Oxidizing Amino Acids and Peptides Could Lead to New Drugs

Oxidizing amino acids and peptides creates new unnatural forms of the molecules.

Researchers in a recent study turned amino acids into new forms using 2 iron-containing small-molecule catalysts. These amino acids even kept their chirality when changed.

“This allows us to take 1 amino acid structure and convert it into many different structures that represent different functionalities, which could ultimately lead to different biological and physical properties of the peptide,” said lead researcher M. Christina White, PhD. “It also expands the pool of unnatural chiral amino acids that are available to researchers to make new structures.”

Chiral molecules can have different spatial arrangements of their atoms (stereochemistry), and are known as “right-hand” and “left-hand” versions that can behave differently than the other version.

“That's why having things with defined stereochemistry can be very important for drug discovery," Dr White said. “It can be that a molecule of 1 handedness has fantastic physiological properties, but the same molecule with the opposite handedness could have very detrimental properties.”

In a study published by Nature, researchers used 2 iron catalysts and were able to create 21 amino acid structures from 4 chiral amino acids (proline, leucine, valine, and norvaline). All amino acids that were created maintained their handedness.

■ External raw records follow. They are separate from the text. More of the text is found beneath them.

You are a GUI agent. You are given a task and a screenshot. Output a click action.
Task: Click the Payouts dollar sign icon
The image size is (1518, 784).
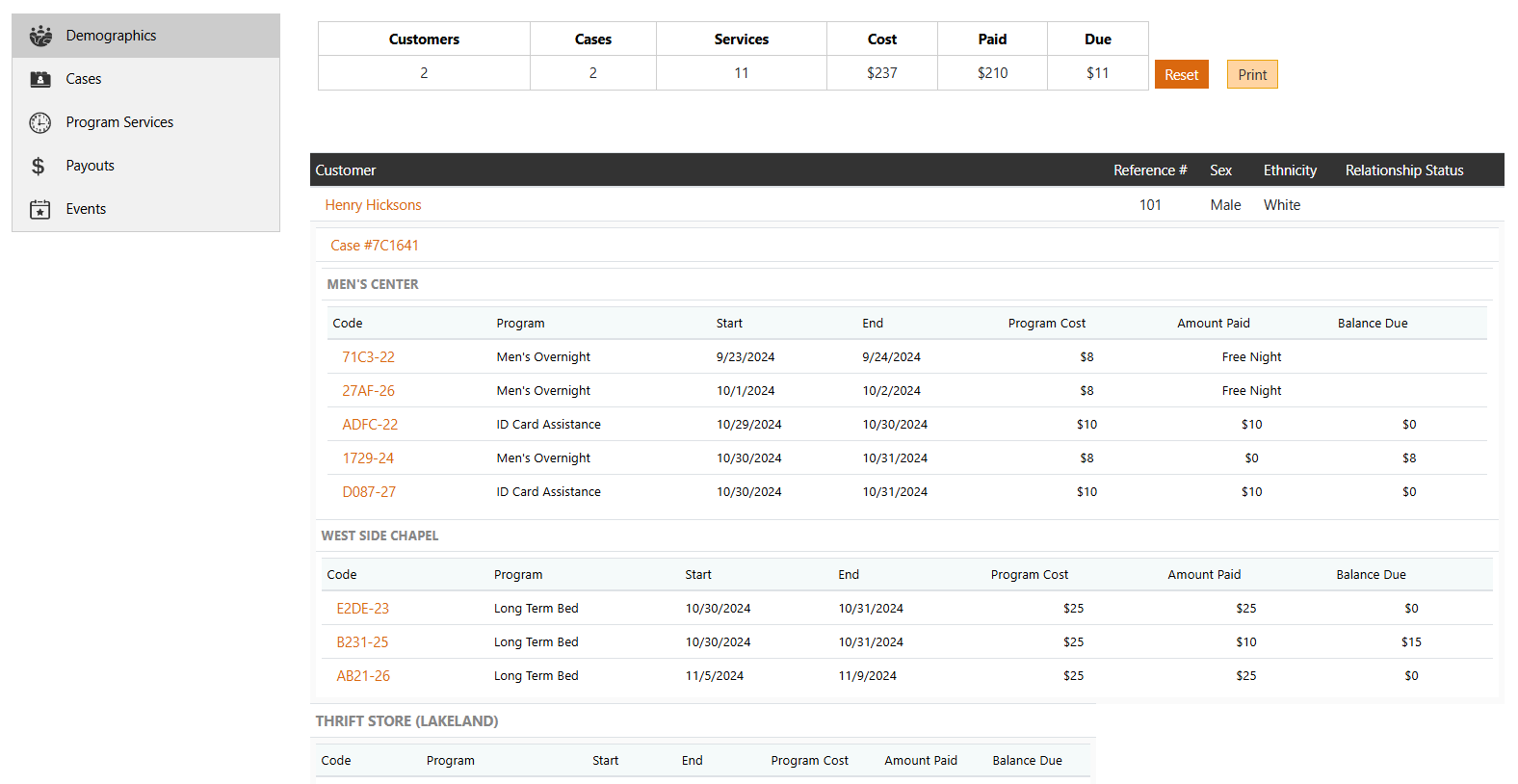point(39,166)

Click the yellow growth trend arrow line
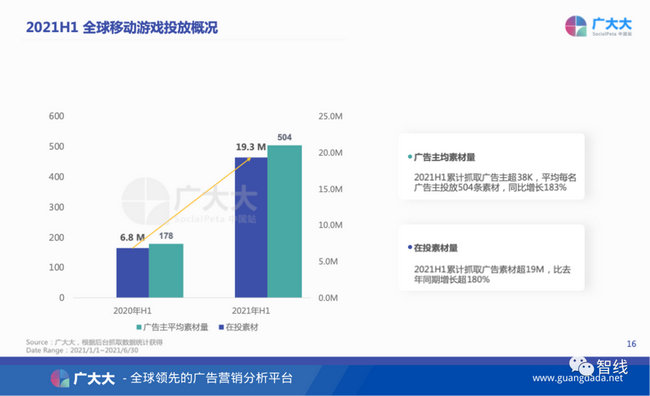point(192,203)
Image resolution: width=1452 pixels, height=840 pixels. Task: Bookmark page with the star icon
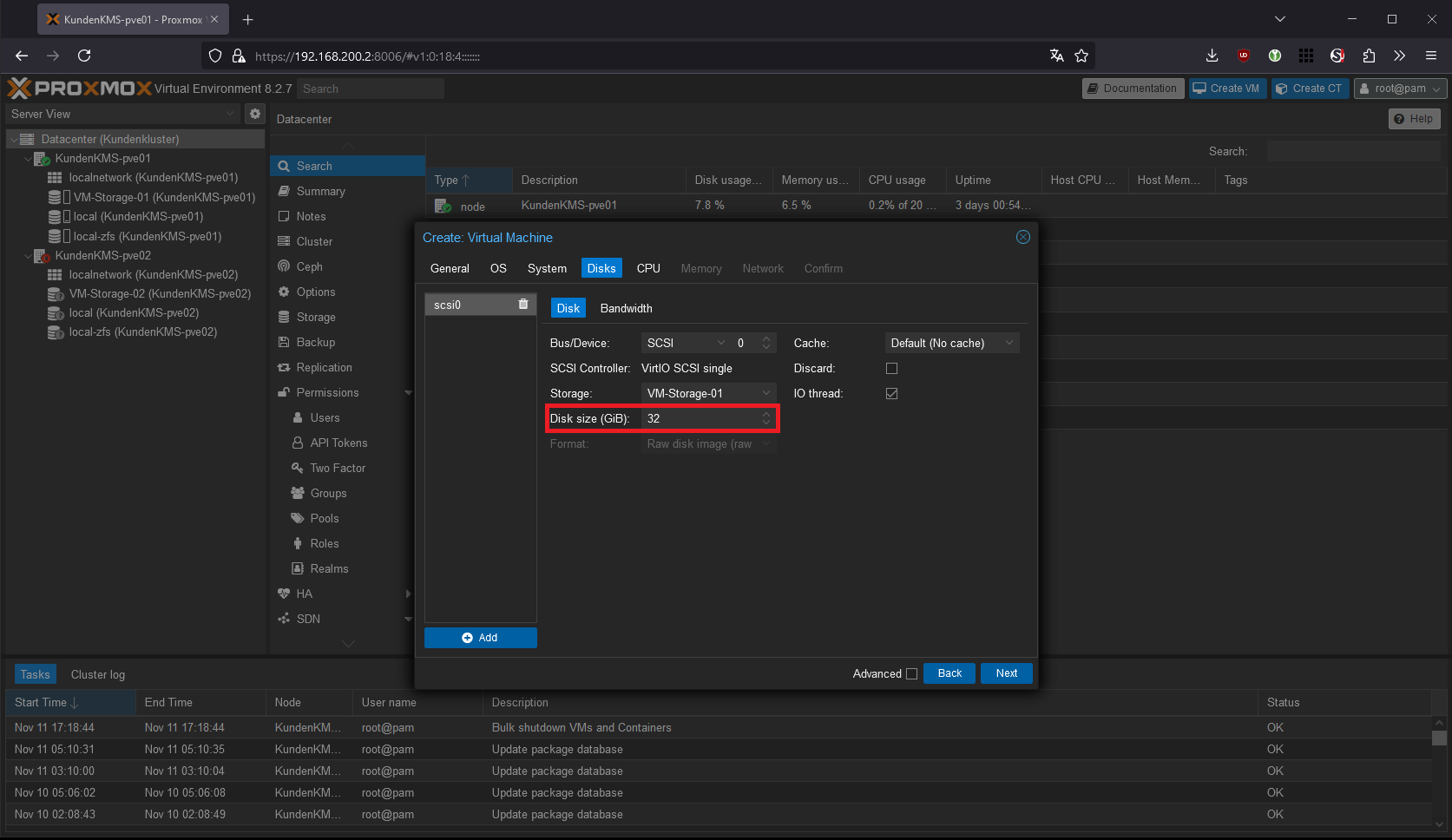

Oxidative amino acid modification is routine in nature, and creates various peptides with various properties, according to the study. There are 20 naturally occurring amino acids, which are then altered by carbon-hydrogen oxidation reactions that change their shape, or create additional functional groups.

Reactions in nature are usually caused by iron-containing enzymes. However, these enzymes are difficult to control in the laboratory, the researchers wrote.

“These enzymes are also very specific. They are usually tailored to 1 amino acid or 1 peptide structure,” Dr White said. “Two big advantages to the small-molecule catalysts we've developed are that they are very general -- they can work on many different amino acid and peptide structures -- and they are very easy to use. They can create great diversity initiated by 1 simple carbon-hydrogen oxidation reaction.”

Although the catalysts are general about what substrate they oxidize, and they are specific about the carbon-hydrogen bonds they cut, according to the study. The catalysts can target a specific spot on an amino acid even when they are part of a large chain.

Researchers were able to create 8 different peptides with unnatural amino acids from 1 proline-containing peptide chain.

“This is powerful because right now, if you want to make those 8 different peptides, you would have to do 8 different syntheses,” Dr White concluded. “And before you could do that, you'd have to synthesize the individual unnatural amino acid components. With our method, you can build 1 peptide out of bulk chemicals and use 1 carbon-hydrogen oxidation reaction, coupled with a reaction to add a functional group, to produce 8 new peptides all with retained handedness.”